What a sensational summer of sport it has been for a proud collection of Rotary-inspired sportsmen and women.
A year ago, Rotary clubs in East Anglia rallied round tennis player Alfie Hewett by helping to fund an off-court wheelchair for the 19-year-old.
And four years earlier, the then 14-year-old Alfie was one of nine disabled sportsmen and women to receive sports wheelchairs for competitions.
That chair is adorned with the Rotary logo which could be seen when the teenager and partner Gordon Reid successfully defended their men’s wheelchair doubles title at Wimbledon in July.
They came from a set down to defeat the French pair of Nicolas Peifer and Stéphane Houdet.
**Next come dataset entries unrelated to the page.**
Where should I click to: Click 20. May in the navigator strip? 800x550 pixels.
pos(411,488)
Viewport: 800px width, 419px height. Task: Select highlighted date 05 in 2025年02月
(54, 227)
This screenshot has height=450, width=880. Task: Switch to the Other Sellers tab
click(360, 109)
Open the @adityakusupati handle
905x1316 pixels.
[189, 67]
And the pair repeated the feat over the French duo at the US Open in September with a 7-5, 6-4 victory. “I’m a bit speechless right now. It was an amazing match,” said Alfie after the success in New York.
Sadly, 19-year-old Alfie, who won his maiden Grand Slam singles title at the French Open this summer, succumbed to fatigue losing the singles final at the US Open to Houdet 6-2, 4-6, 6-3.
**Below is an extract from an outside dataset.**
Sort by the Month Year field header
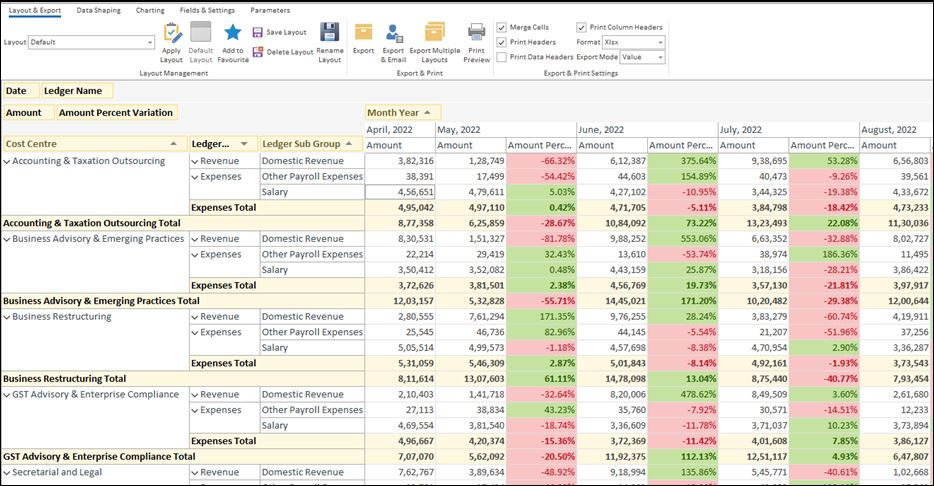 403,113
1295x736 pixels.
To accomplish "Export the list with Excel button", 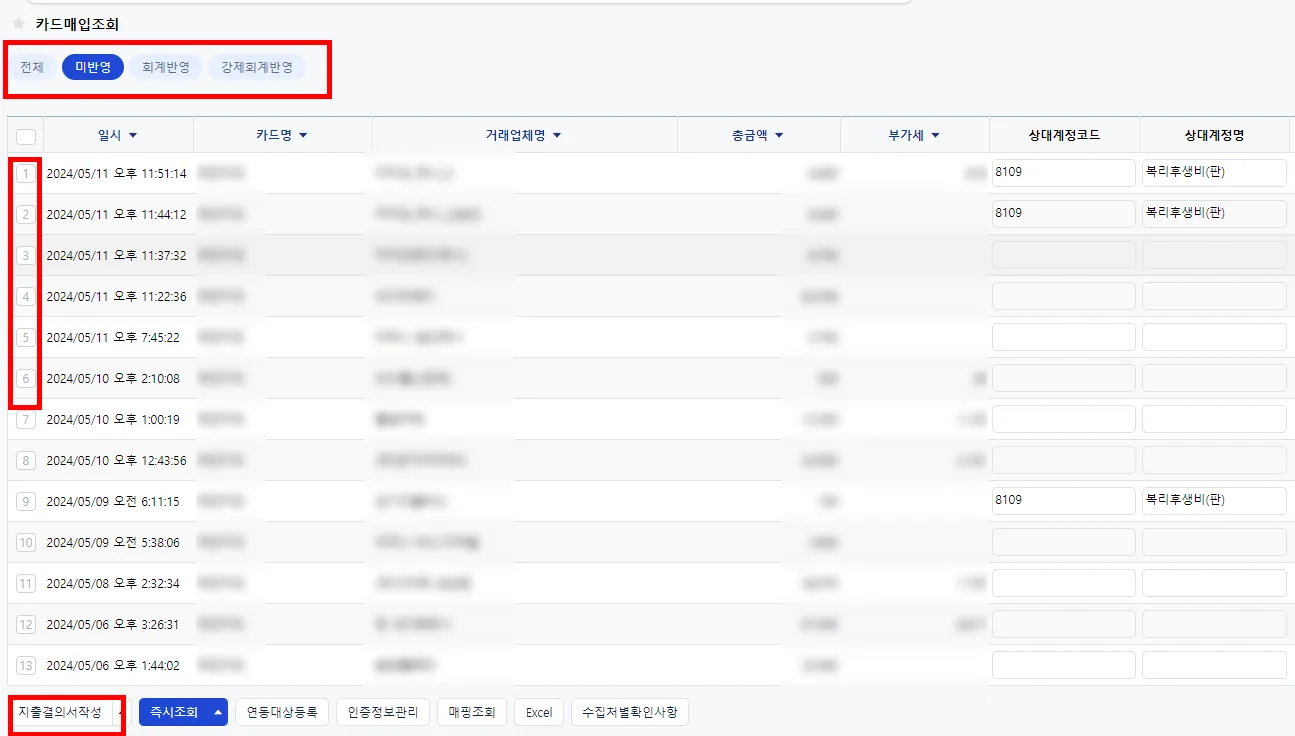I will pos(539,712).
Samantha Kinghorn and Kare Adenegan won the wheelchair sports award at the Rotary Young Citizen Awards in 2016 and 2017. Now both ladies are celebrating following the World Para Athletics Championships in London.
Samantha is a double world champion after picking up gold medals for stunning performances in the T53 100m and 200m finals, setting a new world record in the latter. She also took home a bronze in the T53 400m.
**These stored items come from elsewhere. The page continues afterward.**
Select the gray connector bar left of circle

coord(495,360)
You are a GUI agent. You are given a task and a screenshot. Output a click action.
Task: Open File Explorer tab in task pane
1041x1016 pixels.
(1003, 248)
Samantha, who lives with her family in the Scottish Borders, took up wheelchair racing following an accident at her home in 2010 that left her paralysed from the waist down.
Samantha Kinghorn was the winner of the inaugural Rotary Young Citizen Wheelchair Sports Award back in 2015.
Coventry-based Kare also came away from the championships with three medals, after winning silver in the T34 100m final and bronze medals in the T34 400m and 800m.
Sixteen-year-old Kare, who was born with diplegic cerebral palsy, matched her medal haul from the Paralympics in Rio last year and continues a meteoric rise for the young star, who only took up wheelchair racing in 2012.
The Rotary Club of Uttoxeter had more cause than most to celebrate swimmer Adam Peaty’s record-breaking double gold medal triumphs at the World Championships in Hungary.
The 22-year-old was awarded a Paul Harris Fellowship in 2016 by the club which has forged close links with the breaststroker who captured both the 50m and 100m, setting a world record over the shorter distance.
The reigning Olympic 100m breaststroke champion also took silver in the 100m mixed medley relay to take his World Championship medal tally to six – five golds and a silver.
“There’s always more to come” he said. “Whether that comes in a year, three years or five years I don’t know but I am pretty confident it will eventually”.